WHAT YOU SHOULD DO –
Look in the listing below for the line that has "Instruction: Click the Delete trash can icon", then return it and each following line up to and including the one with "Given: Expand the", exactly and without pictures.

DATA FOR THIS TASK –
■ ■ ■ ■ ■
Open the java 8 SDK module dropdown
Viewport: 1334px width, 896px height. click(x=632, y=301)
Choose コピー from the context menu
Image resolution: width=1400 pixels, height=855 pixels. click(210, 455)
■ ■ ■ ■ ■
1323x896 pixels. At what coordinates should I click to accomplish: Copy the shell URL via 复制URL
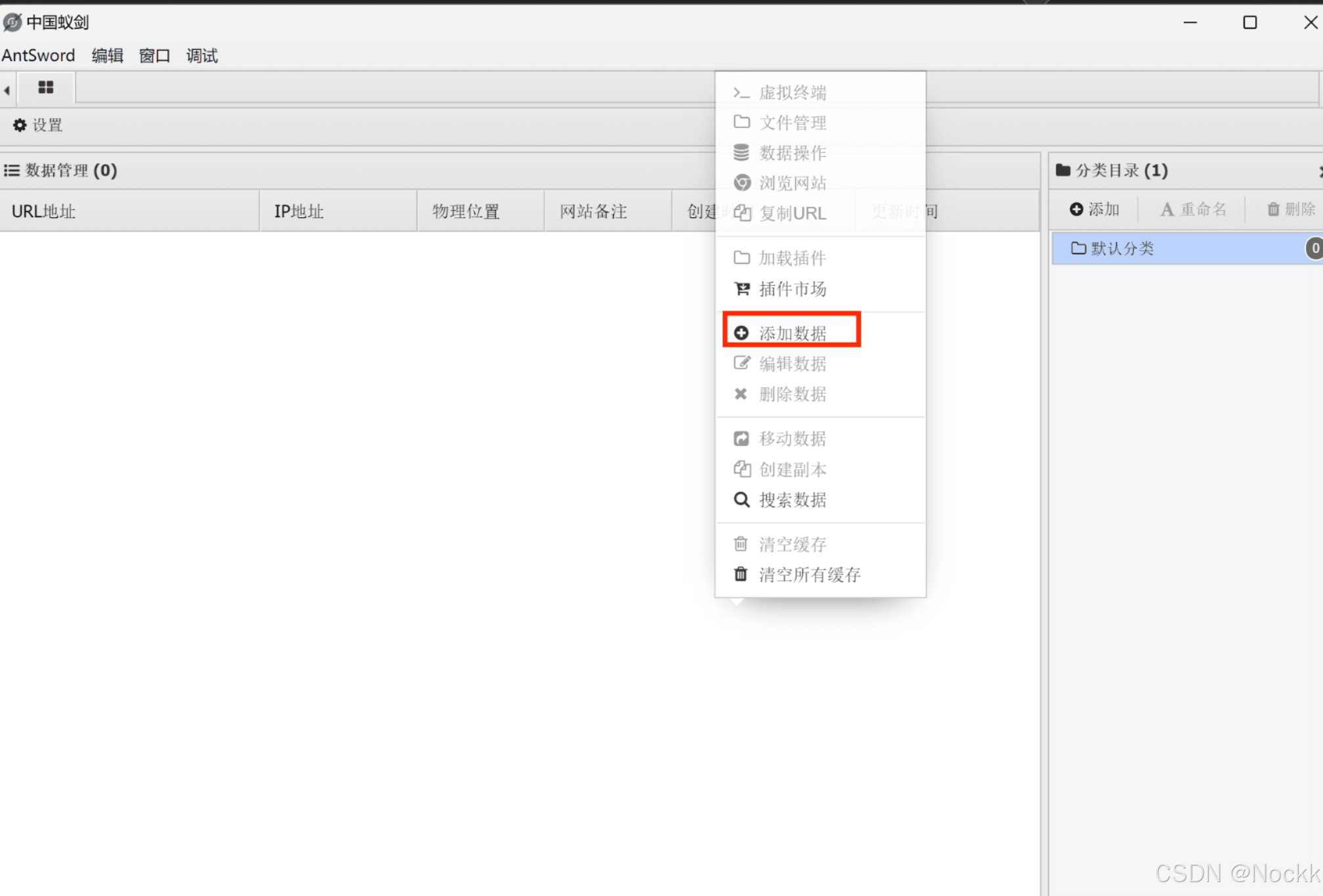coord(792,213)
■ ■ ■ ■ ■
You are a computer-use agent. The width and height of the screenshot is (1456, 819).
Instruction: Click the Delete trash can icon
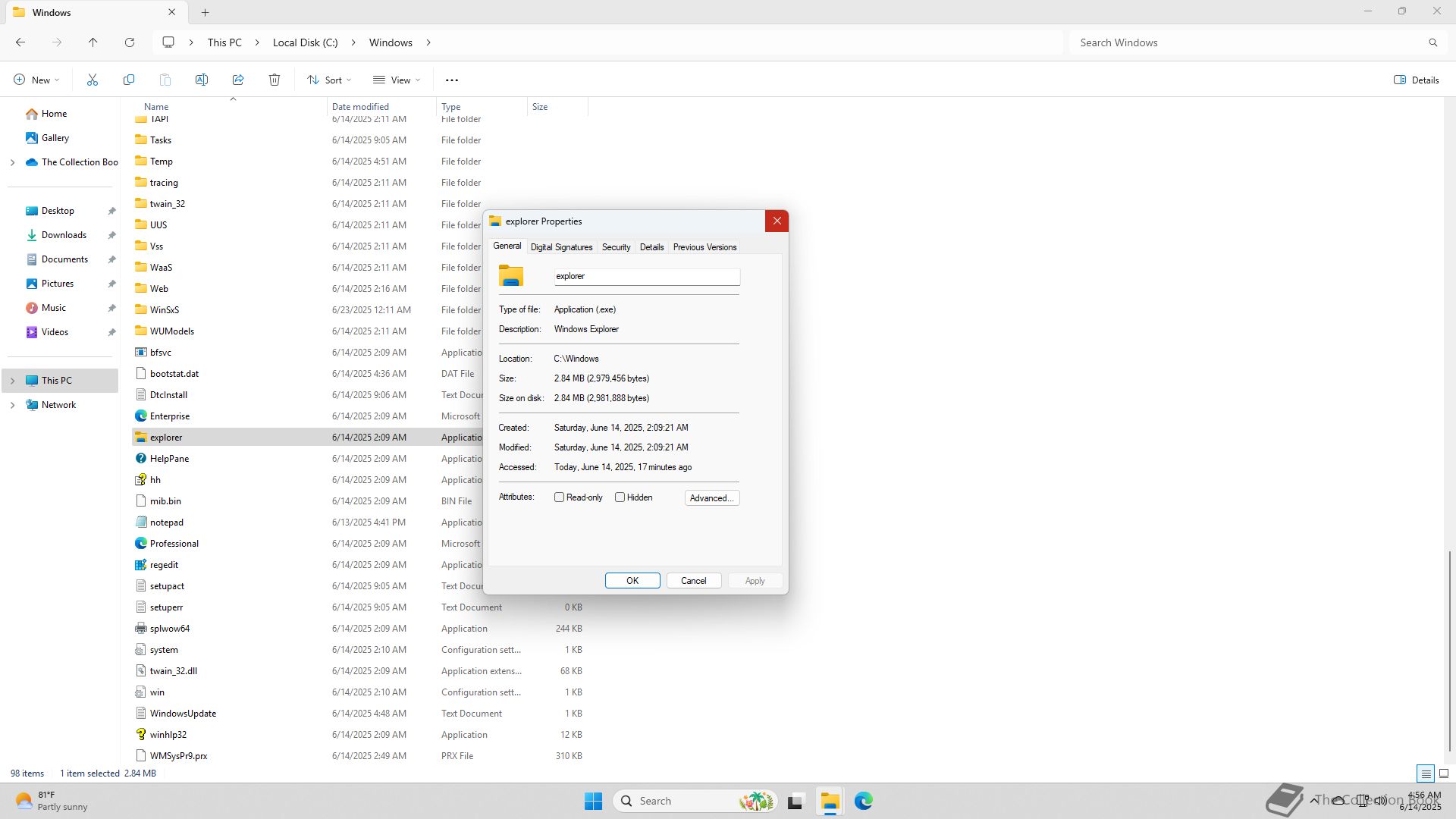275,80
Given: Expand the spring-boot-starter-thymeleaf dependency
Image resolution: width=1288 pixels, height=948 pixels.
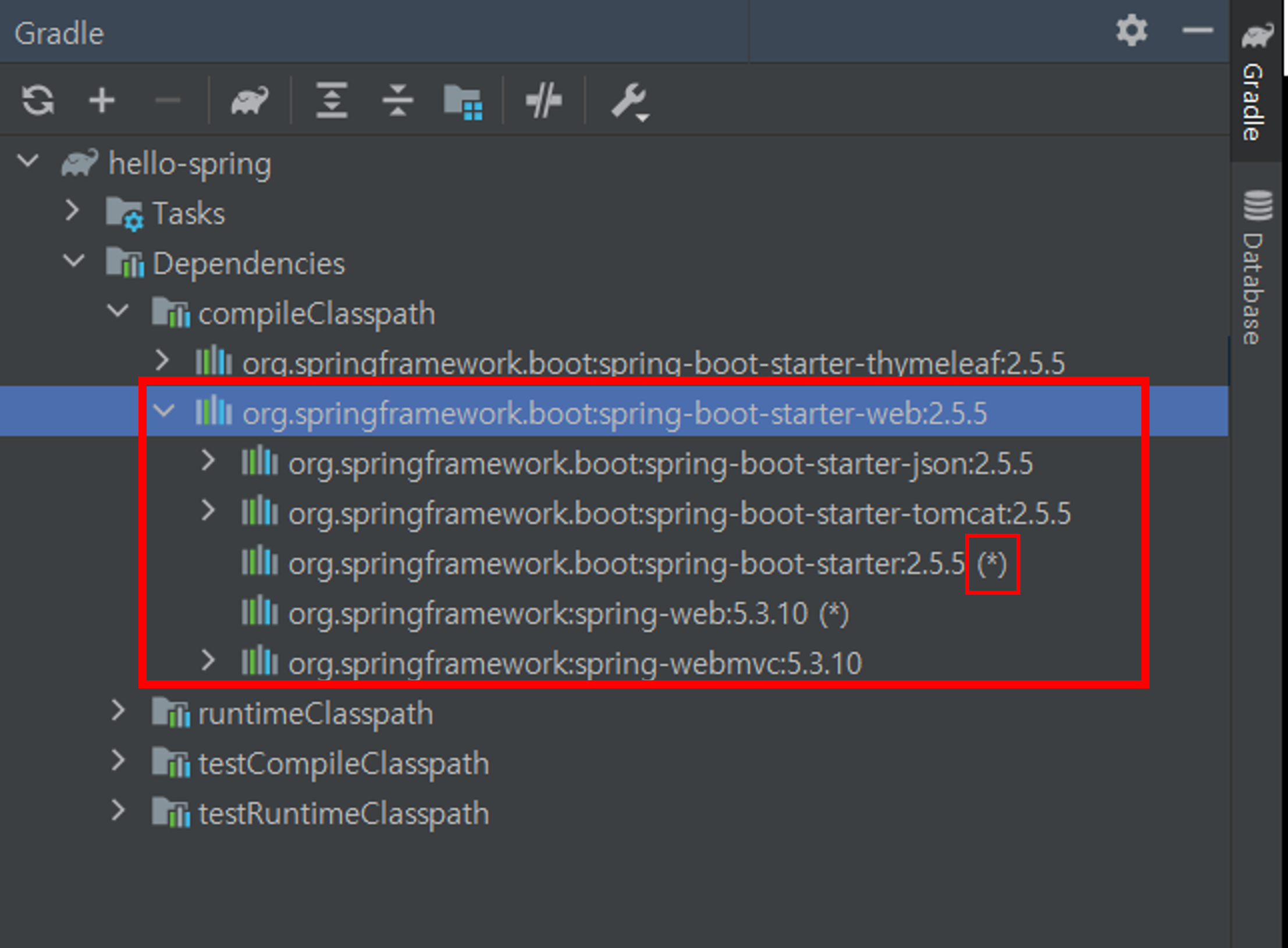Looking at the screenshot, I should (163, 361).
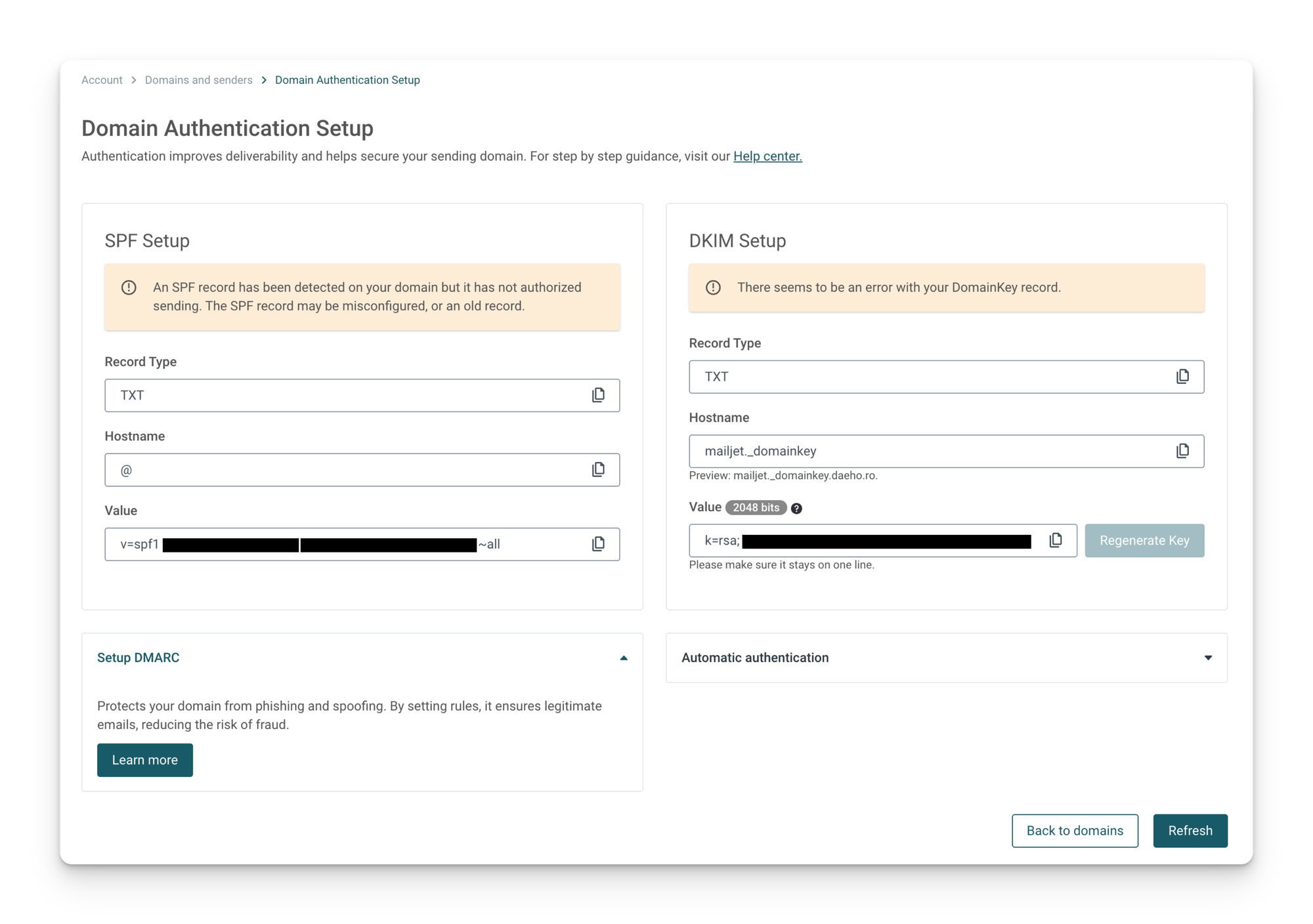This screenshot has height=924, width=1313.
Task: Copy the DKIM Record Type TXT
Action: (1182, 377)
■ ■ ■ ■ ■
RESPONSE –
Instruction: Click the Delete trash can icon
275,80
Given: Expand the spring-boot-starter-thymeleaf dependency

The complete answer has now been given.